Exercise inputs ▸
◇ ◇ ◇ ◇
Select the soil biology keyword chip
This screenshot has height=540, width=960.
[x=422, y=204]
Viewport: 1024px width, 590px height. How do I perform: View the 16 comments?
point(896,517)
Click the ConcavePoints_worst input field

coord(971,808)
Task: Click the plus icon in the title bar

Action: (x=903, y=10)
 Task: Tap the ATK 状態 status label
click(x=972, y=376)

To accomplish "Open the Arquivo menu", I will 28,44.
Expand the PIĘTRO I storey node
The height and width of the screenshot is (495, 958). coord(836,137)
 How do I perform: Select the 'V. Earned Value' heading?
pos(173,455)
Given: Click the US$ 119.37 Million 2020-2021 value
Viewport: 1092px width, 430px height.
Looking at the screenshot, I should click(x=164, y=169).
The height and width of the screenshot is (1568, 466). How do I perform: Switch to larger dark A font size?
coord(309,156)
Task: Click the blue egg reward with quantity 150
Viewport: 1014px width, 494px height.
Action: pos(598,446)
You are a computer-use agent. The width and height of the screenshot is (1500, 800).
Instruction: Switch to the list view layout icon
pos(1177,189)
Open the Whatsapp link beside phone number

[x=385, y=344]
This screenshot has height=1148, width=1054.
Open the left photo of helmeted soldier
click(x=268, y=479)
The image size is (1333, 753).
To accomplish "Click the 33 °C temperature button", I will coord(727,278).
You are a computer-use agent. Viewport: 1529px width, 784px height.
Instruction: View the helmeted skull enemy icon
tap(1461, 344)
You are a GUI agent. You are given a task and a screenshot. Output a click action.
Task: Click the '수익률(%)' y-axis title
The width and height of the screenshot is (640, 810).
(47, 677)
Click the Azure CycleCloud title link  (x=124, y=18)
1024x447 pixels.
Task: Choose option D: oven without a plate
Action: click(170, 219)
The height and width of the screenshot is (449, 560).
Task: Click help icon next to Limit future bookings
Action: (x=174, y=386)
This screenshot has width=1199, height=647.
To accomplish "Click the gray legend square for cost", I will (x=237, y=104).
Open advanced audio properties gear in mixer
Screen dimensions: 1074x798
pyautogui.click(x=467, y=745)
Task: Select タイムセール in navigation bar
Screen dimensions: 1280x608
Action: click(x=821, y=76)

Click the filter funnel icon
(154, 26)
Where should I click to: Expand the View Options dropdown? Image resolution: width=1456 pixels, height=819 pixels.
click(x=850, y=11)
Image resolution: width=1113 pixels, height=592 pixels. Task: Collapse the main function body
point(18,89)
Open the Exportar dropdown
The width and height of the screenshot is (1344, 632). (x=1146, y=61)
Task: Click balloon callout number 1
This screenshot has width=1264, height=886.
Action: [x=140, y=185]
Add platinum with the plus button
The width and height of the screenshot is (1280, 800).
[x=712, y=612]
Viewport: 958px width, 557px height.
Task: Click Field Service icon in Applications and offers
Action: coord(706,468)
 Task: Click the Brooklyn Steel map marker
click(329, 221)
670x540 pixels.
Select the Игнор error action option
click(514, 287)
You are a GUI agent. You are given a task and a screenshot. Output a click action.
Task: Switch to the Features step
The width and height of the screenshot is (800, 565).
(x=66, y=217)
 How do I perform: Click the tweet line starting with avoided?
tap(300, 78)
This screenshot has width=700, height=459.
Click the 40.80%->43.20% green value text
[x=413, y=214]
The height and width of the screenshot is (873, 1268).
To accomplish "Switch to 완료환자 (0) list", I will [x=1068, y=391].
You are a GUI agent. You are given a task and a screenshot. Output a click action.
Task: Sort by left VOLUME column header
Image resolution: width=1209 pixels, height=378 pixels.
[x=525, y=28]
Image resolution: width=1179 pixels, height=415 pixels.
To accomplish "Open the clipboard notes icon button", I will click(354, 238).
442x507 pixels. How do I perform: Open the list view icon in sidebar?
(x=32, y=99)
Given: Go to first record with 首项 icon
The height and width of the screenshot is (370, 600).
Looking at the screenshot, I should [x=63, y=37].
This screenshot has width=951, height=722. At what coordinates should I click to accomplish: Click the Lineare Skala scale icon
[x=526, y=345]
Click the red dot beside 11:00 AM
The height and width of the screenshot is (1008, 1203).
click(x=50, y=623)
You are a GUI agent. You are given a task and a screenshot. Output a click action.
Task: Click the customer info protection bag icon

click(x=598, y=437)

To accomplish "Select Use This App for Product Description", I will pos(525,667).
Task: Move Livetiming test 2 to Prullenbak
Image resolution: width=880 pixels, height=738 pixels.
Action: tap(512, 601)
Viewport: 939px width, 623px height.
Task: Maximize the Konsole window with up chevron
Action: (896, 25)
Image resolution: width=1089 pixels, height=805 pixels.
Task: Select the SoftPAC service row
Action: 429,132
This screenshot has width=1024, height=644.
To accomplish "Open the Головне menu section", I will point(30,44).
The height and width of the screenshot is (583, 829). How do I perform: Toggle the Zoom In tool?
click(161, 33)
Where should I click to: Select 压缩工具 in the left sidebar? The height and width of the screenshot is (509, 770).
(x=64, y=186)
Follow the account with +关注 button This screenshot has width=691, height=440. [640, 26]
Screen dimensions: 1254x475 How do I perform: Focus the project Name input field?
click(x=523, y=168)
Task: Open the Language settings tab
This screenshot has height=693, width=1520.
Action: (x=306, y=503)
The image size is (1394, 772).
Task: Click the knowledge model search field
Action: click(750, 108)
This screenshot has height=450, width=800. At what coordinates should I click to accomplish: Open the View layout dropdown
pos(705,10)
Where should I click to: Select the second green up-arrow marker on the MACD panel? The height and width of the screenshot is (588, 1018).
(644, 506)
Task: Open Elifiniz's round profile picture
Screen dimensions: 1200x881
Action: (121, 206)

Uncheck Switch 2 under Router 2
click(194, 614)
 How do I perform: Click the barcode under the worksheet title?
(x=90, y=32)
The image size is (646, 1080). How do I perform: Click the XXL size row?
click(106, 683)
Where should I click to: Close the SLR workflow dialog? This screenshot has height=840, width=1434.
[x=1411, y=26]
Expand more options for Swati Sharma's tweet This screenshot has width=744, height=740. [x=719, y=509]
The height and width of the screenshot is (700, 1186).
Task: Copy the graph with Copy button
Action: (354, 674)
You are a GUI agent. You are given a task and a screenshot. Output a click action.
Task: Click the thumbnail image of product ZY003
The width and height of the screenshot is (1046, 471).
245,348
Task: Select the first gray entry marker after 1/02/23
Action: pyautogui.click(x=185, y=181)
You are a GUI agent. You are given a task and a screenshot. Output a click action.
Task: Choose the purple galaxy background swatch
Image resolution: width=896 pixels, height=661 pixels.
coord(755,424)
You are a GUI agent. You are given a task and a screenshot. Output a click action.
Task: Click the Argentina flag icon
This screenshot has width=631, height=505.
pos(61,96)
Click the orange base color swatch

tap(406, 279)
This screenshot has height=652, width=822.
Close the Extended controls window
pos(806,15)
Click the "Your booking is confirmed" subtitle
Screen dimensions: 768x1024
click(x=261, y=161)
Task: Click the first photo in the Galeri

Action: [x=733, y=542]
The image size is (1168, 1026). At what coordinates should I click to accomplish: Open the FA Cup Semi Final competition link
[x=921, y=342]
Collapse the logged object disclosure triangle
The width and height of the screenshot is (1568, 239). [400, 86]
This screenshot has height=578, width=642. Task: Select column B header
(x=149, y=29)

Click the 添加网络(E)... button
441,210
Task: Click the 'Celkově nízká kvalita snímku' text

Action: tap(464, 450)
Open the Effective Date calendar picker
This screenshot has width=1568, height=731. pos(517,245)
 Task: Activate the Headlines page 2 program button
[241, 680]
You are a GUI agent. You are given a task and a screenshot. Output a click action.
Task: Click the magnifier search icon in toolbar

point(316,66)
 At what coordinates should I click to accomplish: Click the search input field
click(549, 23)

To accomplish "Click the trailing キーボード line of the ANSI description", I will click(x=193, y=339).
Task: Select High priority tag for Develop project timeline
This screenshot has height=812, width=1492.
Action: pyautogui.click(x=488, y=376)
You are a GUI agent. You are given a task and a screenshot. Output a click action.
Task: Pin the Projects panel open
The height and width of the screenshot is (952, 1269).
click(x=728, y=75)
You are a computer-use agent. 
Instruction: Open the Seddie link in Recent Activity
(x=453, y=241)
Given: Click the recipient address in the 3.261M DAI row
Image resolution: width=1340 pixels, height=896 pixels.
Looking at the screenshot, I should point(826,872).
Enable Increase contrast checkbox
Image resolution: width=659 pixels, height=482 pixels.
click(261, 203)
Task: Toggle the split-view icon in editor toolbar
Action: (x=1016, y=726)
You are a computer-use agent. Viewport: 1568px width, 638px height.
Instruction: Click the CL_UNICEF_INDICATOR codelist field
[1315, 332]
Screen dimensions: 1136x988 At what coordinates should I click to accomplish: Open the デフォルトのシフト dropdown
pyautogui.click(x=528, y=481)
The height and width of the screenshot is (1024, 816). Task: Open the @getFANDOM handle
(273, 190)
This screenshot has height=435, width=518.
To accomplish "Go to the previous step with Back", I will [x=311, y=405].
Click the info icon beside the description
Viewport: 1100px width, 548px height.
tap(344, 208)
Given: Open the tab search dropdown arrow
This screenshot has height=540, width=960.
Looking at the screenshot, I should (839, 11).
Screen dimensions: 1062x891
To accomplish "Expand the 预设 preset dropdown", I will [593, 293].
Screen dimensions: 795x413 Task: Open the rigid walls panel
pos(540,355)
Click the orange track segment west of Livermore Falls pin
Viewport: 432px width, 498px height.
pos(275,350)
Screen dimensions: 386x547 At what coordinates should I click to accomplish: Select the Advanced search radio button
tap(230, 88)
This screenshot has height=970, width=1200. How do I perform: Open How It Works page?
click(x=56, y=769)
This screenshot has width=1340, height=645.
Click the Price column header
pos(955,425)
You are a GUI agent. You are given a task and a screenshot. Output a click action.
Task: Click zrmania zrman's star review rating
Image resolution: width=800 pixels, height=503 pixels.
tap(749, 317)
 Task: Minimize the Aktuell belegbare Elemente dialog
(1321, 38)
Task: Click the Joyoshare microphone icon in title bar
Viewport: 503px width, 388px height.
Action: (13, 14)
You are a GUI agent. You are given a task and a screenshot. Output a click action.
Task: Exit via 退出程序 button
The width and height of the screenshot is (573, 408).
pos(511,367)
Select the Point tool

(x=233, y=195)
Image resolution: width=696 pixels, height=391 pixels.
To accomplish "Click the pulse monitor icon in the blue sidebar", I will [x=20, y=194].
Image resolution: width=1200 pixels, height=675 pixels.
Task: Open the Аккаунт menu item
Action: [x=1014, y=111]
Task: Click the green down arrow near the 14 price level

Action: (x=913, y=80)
◇ ◇ ◇ ◇
Work instructions ▸
In the listing above, find the line holding "Click the info icon beside the description" and the line holding "Screen dimensions: 1062x891", then output those two lines and every line between them exactly.

Task answer ▸
Click the info icon beside the description
Viewport: 1100px width, 548px height.
tap(344, 208)
Given: Open the tab search dropdown arrow
This screenshot has height=540, width=960.
Looking at the screenshot, I should (839, 11).
Screen dimensions: 1062x891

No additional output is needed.